The discrepancies range from galaxies to clusters of galaxies. "The main one that has attracted a lot of attention is the cuspy halo problem, namely that CDM models predict halos that have a high density core or have an inner profile that is too steep compared to observations."
The conflict between numerical simulations and astronomical observations creates numerical constraints related to the core/cusp problem. Observational constraints on halo concentrations imply the existence of theoretical constraints on cosmological parameters. According to McGaugh, Barker, and de Blok, there might be 3 basic possibilities for interpreting the halo concentration limits stated by them or anyone else:
- "CDM halos must have cusps, so the stated limits hold and provide new constraints on cosmological parameters."

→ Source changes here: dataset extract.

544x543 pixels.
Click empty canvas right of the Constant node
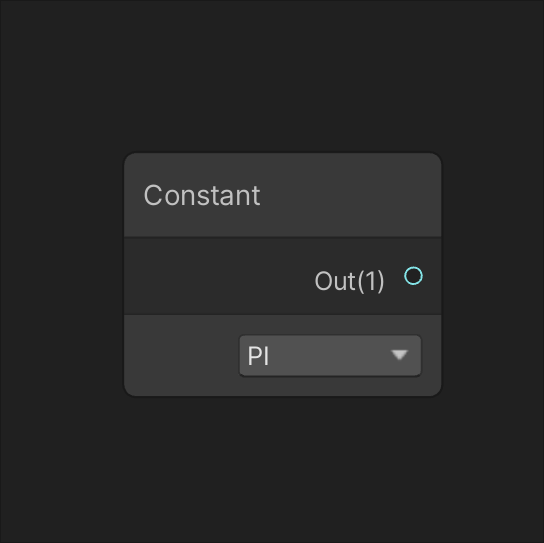[x=493, y=274]
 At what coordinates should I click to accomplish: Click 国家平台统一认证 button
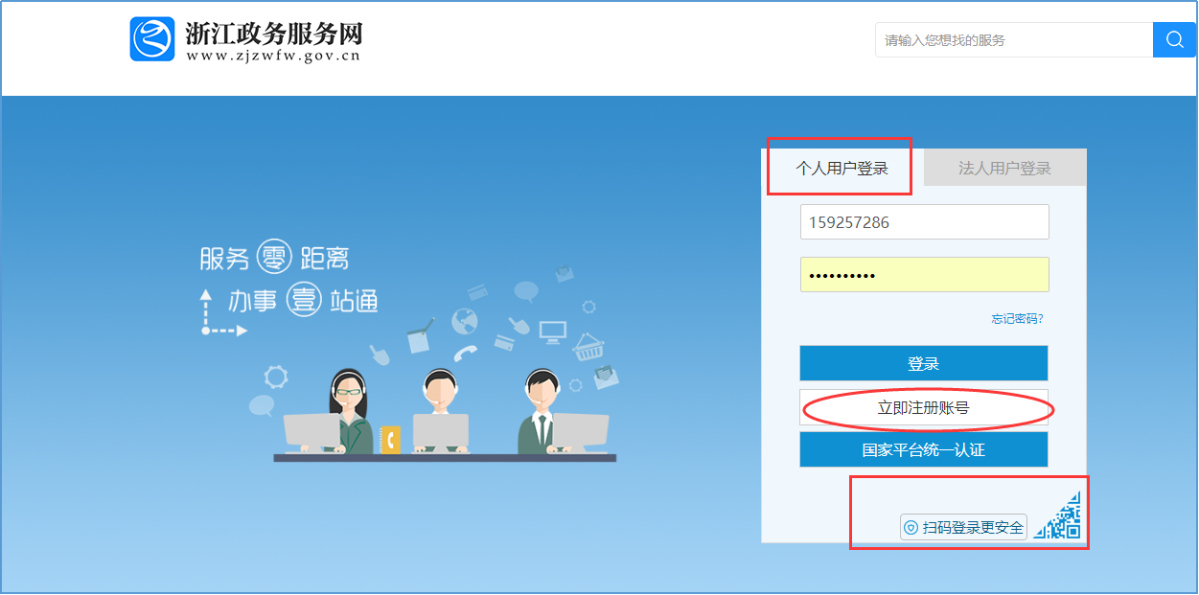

- "Something (e.g. feedback, modifications of the nature of dark matter) eliminates cusps and thus the constraints on cosmology."
- "The picture of halo formation suggested by CDM simulations is wrong."
One approach to solving the cusp-core problem in galactic halos is to consider models that modify the nature of dark matter; theorists have considered warm, fuzzy, self-interacting, and meta-cold dark matter, among other possibilities.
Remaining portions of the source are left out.